The omnibus project includes a project build caching mechanism that reduces the time it takes to rebuild a project when only a few components need to be rebuilt.
The cache uses git to snapshot the project tree after each software
component build. The entire contents of the project's install_dir
is included in the snaphot.
When rebuilding, omnibus walks the linearized component list and replays the cache until the first item is encountered that needs to be rebuilt. Items are rebuilt if the code changes (different version or different git SHA) or if the build instructions change (edit to config/software/$COMPONENT).
The default location of the cache (which is just a bare git
repository) is
/var/cache/omnibus/cache/git_cache/$INSTALL_DIR
. You can
customize the location of the cache in the omnibus.rb
config file
using the key git_cache_dir
. For example:
git_cache_dir "/opt/omnibus-caches"
Omnibus begins by loading all projects (see
lib/omnibus.rb#expand_software
). The dependencies of each project
are loaded using recursively_load_dependency
to capture the
transitive dependencies of a given project dependency. The result is
that each project has a list of components in "install order" such
that all dependencies come before the things that depend on
them. Components are de-duplicated on the way in and not added if
already present (which will occur when two components share a common
dependency).
The actual build order is determined by library.rb#build_order
which
does a small reordering to ensure that components that are explicitly
listed in the project file come last. Since the first cache miss
causes the system to rebuild everything further to the right in the
component list, you want to have your most frequently changed
components last to minimize rebuild churn.
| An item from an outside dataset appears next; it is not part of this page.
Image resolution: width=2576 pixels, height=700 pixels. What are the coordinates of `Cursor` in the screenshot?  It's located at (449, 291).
Lightweight git tags are used as cache keys. After building a
component, a tag name is computed in GitCache#tag
. The
tag name has the format #{name}-#{version}-#{digest}
where name and
version map to the component that was just built and digest is a
SHA256 value. The digest is computed by string-ifying the name/version
pairs of all components built prior to this component (keeping the
order of course) and prepending the entire contents of the component's
config/software/$NAME.rb
file. Important aspects of the cache key
scheme:
- A change in the order or in the name/version of component built before the component will invalidate the cache key.
- A change in the component's software config (build instructions) invalidates the cache. This is done conservatively; the entire file contents are included in the digest computation so even a whitespace change will invalidate the key.
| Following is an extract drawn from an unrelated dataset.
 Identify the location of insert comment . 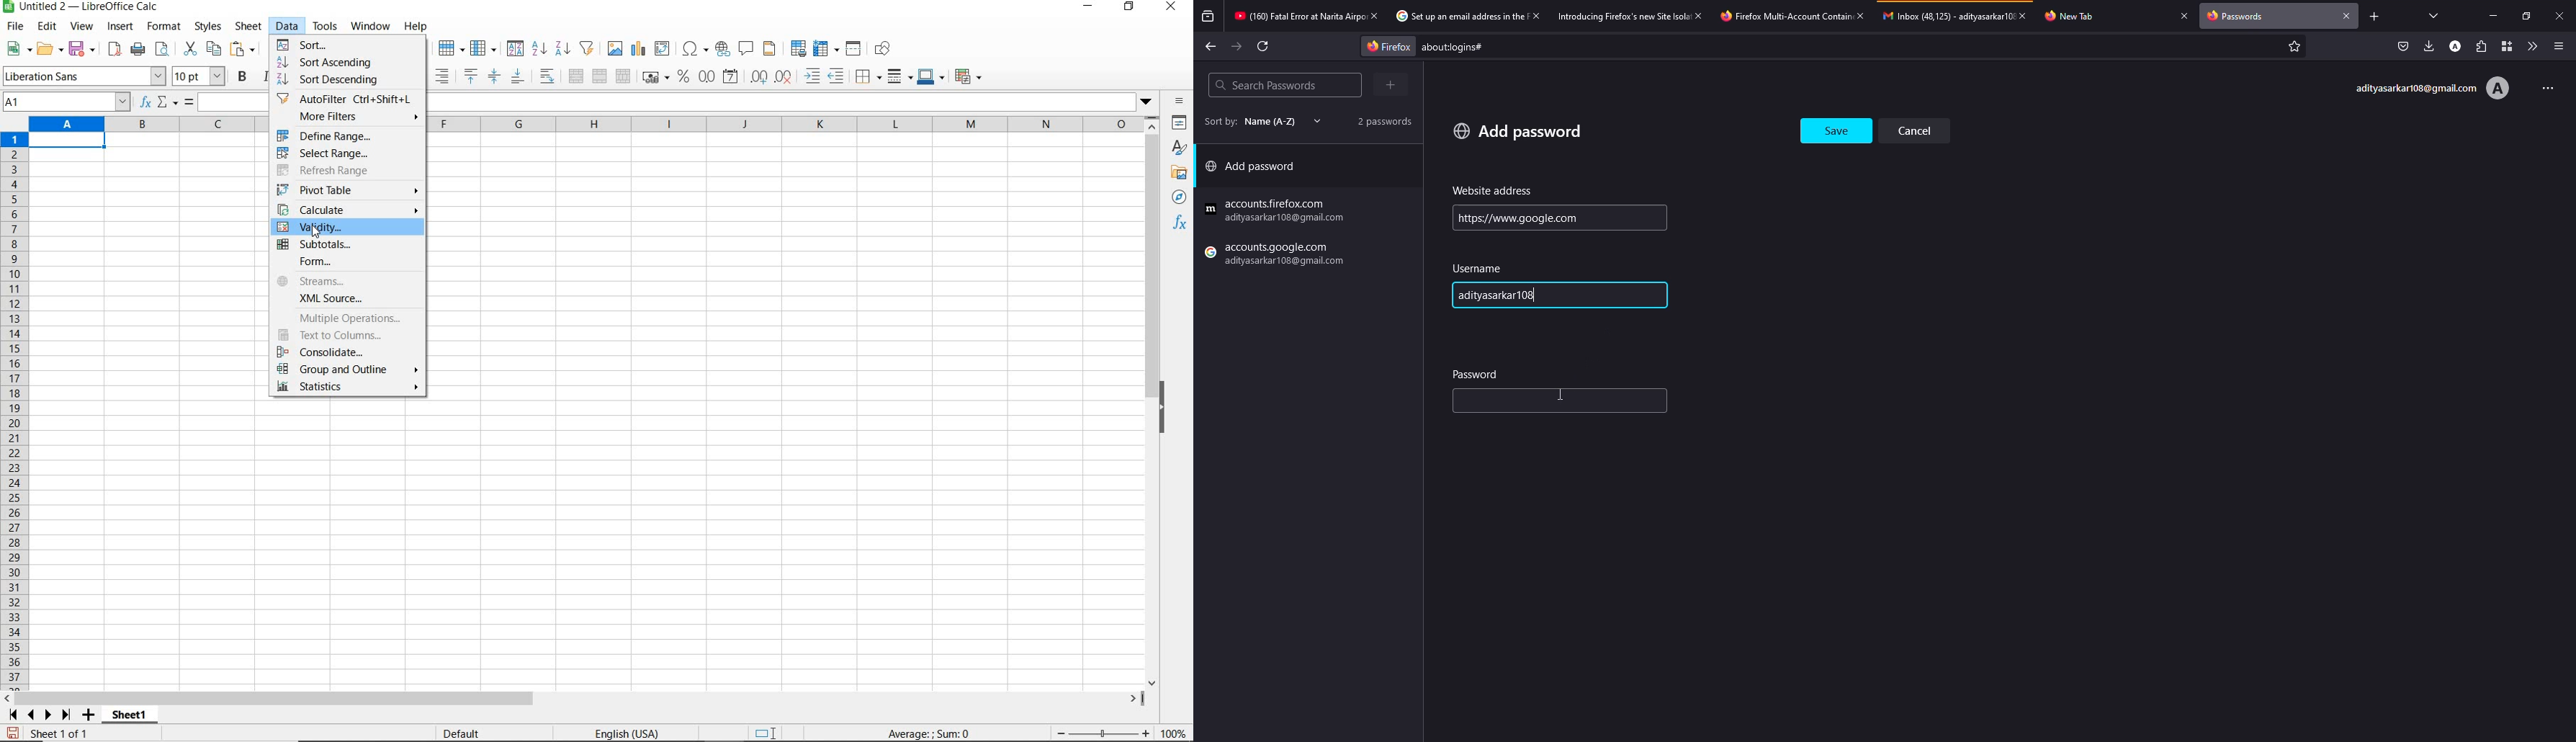
(747, 49).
- A change in the version of the component itself will invalidate the key.
You can inspect the cache keys like this:
git --git-dir=$CACHE_PATH tag -l
You can manually remove a cache entry using git tag --delete $TAG
.
You can share the cache among build slaves using git clone/fetch
.
Using git bundles is another option (if you're using Jenkins, the bundle can be persisted as an artifact):
- Backup:
git --git-dir=$CACHE_PATH bundle create $CACHE_BUNDLE --tags
- Restore:
git clone --mirror $CACHE_BUNDLE $CACHE_PATH
(CACHE_BUNDLE is anywhere you're persisting the bundle to)
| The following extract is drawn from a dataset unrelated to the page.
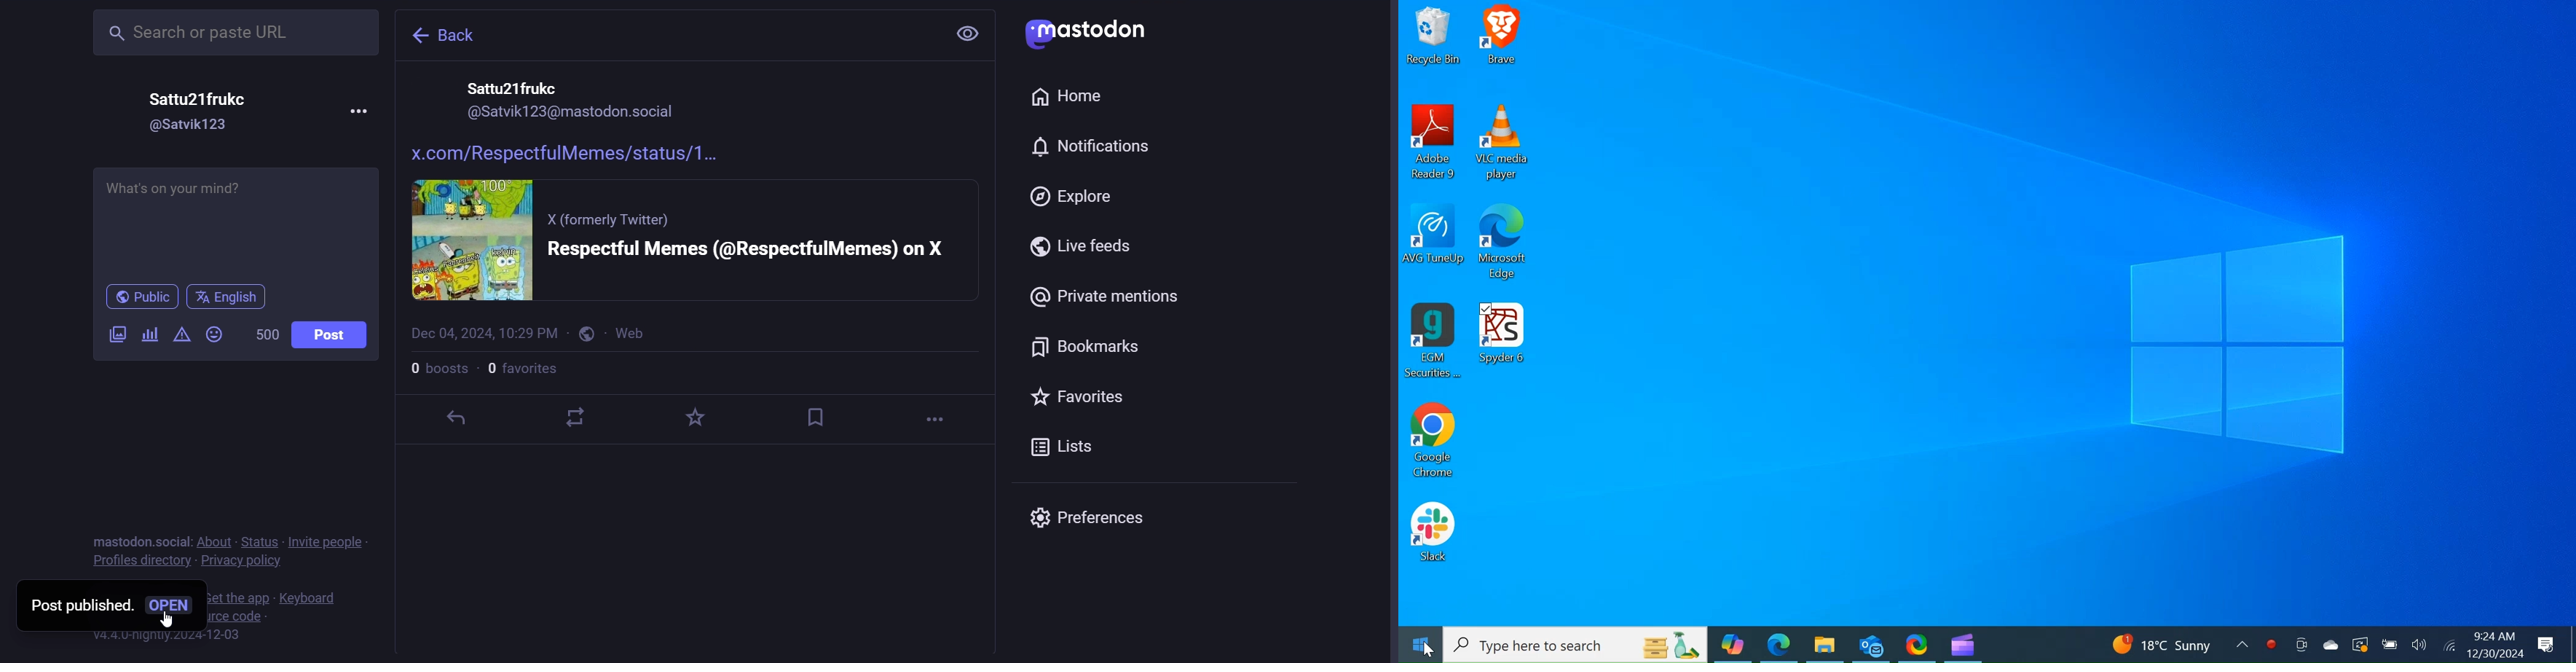 This screenshot has height=672, width=2576. I want to click on Cursor , so click(1429, 649).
Note that Omnibus caches instructions exactly as they will be executed
(e.g. Omnibus caches make -j 9
, it doesn't cache make -j #{workers}
).
So, if you intend to share your build cache among slaves, you should ensure that their build environments are identical (failing which you'll bust the cache with commands that depend on the environment).
When running a build vm on OS X, note that you will likely run into trouble if you attempt to locate your cache on your local filesystem if it is not case sensitive.